This picture of the Sun was taken on September 26, 2014 from the Edison Environmental Center.

By Jim Haklar

One of my hobbies is astronomy, and for me there is nothing more relaxing than looking up at a sky full of stars. However, light pollution has made it increasingly difficult for people to enjoy the wonders of the night sky. Light pollution represents energy that’s being wasted. Think of an older style “bulb” type streetlamp (where the bulb hangs upside-down from a pole). A portion of the light coming from the bulb lights the street below, but some of the light travels upward and contributes to the nighttime glow. While there are communities that require the use of special “directed” lighting, we have a long way to go before we’ll be able to see the Milky Way from lower Manhattan.

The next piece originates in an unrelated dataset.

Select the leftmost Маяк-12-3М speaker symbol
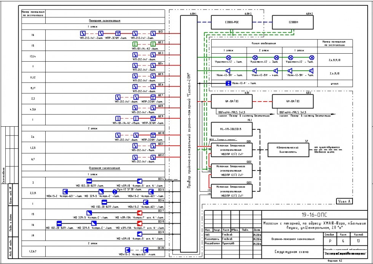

Amateur astronomers have several options for dealing with light pollution. They can use special filters that block the wavelengths of light emitted by nighttime lighting. However, those filters also block some of the light emitted by stars or galaxies and that can be a problem when viewing or taking photos of these objects.

Another option is to drive to a location where the light pollution is minimal. For someone living in the New York City area, this may mean driving for several hours. You also have to consider whether the location you’re observing from is safe. There have been times when I’ve been startled by a nocturnal animal who wandered too close to my equipment. While I don’t mind a deer joining me for an evening of observing, I definitely would have problems spending my quality time with a skunk!

One other alternative is solar astronomy. By using a properly filtered telescope to look at the Sun during the day, light pollution is never an issue. And the Sun’s surface changes from day to day. I can also get to bed at a reasonable hour (and avoid my smelly nighttime companions).

In spite of the light pollution I still believe that astronomy is a worthwhile hobby. No matter where you live, be it the city, suburbs or a rural area, there will always be something to see in the sky. Just look up.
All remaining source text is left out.